#### Task objective:
Return each line of the entries that mentions the word "Tulkarem".

[Dataset entries]
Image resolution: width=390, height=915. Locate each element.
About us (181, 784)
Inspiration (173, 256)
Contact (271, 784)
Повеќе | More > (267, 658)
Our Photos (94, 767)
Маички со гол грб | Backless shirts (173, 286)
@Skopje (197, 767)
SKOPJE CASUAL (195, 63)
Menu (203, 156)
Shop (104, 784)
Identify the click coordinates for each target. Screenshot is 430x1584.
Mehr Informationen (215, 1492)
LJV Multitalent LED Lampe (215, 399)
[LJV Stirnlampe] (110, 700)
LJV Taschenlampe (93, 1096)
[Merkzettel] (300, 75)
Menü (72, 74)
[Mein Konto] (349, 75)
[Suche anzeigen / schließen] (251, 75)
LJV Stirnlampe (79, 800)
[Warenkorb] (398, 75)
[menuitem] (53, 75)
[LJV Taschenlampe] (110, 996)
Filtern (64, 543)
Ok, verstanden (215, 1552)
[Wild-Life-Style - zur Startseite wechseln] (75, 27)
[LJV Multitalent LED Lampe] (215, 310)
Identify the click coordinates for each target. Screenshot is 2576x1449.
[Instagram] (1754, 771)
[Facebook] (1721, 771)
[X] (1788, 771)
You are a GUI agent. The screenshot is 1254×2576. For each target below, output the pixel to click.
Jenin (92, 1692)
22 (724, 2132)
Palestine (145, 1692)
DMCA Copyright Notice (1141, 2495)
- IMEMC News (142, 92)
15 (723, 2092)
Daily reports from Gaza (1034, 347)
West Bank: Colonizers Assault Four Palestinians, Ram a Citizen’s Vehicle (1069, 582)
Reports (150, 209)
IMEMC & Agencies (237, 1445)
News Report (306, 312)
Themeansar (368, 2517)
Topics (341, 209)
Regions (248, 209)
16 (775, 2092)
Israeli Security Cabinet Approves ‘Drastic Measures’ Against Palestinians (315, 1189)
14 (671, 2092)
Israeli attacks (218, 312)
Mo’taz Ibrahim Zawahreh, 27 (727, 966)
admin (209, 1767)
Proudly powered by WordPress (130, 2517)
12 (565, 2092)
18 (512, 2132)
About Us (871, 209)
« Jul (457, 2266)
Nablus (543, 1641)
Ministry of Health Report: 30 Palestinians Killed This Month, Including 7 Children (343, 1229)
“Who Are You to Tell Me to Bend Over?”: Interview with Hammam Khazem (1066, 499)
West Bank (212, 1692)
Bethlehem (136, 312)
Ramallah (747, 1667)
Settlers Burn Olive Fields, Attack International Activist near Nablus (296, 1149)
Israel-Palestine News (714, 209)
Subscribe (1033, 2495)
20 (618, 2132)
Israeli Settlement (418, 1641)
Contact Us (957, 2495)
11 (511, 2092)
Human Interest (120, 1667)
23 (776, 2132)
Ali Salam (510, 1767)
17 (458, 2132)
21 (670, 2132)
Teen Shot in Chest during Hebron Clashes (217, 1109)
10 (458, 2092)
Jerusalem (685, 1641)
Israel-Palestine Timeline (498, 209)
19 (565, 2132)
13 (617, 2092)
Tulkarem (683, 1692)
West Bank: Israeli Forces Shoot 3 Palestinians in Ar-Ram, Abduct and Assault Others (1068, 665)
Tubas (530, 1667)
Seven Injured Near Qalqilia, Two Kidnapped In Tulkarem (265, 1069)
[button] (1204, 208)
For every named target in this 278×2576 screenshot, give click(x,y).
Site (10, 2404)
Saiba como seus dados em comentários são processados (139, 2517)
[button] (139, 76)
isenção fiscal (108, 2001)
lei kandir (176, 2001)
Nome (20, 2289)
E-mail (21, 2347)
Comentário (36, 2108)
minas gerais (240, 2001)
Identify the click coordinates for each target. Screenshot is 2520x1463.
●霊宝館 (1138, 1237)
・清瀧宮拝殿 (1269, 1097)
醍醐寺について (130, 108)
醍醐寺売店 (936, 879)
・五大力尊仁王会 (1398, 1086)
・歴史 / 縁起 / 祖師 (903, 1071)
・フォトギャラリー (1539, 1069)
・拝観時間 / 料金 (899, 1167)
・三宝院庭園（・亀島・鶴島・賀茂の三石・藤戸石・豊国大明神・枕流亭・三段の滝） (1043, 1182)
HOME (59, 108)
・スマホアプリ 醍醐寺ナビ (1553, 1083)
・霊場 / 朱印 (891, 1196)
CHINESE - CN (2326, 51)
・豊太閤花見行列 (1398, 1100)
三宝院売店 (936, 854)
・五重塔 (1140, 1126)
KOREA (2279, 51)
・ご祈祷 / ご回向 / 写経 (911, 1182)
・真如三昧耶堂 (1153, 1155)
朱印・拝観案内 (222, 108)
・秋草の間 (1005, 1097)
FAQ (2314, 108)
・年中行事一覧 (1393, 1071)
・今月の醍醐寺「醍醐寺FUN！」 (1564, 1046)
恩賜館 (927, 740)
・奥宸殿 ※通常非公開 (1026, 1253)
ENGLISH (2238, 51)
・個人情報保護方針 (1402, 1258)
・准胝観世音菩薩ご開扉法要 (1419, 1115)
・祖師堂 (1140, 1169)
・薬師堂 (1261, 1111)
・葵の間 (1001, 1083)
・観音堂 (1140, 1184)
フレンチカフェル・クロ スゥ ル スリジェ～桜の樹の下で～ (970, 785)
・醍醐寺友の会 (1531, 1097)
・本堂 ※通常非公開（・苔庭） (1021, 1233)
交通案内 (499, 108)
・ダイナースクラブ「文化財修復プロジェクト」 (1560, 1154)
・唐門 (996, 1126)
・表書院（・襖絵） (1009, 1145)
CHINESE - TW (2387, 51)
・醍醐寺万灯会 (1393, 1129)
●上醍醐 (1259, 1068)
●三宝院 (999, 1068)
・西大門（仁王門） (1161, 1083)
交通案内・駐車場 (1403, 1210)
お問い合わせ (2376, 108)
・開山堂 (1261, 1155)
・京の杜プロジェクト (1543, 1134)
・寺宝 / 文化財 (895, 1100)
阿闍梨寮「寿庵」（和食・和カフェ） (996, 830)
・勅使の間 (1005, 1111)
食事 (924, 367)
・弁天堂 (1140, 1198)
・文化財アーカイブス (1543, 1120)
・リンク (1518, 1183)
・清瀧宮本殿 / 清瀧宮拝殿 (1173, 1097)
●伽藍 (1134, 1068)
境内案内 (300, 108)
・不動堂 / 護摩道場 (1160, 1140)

#### Solved exercise:
Tulkarem (683, 1692)
Seven Injured Near Qalqilia, Two Kidnapped In Tulkarem (265, 1069)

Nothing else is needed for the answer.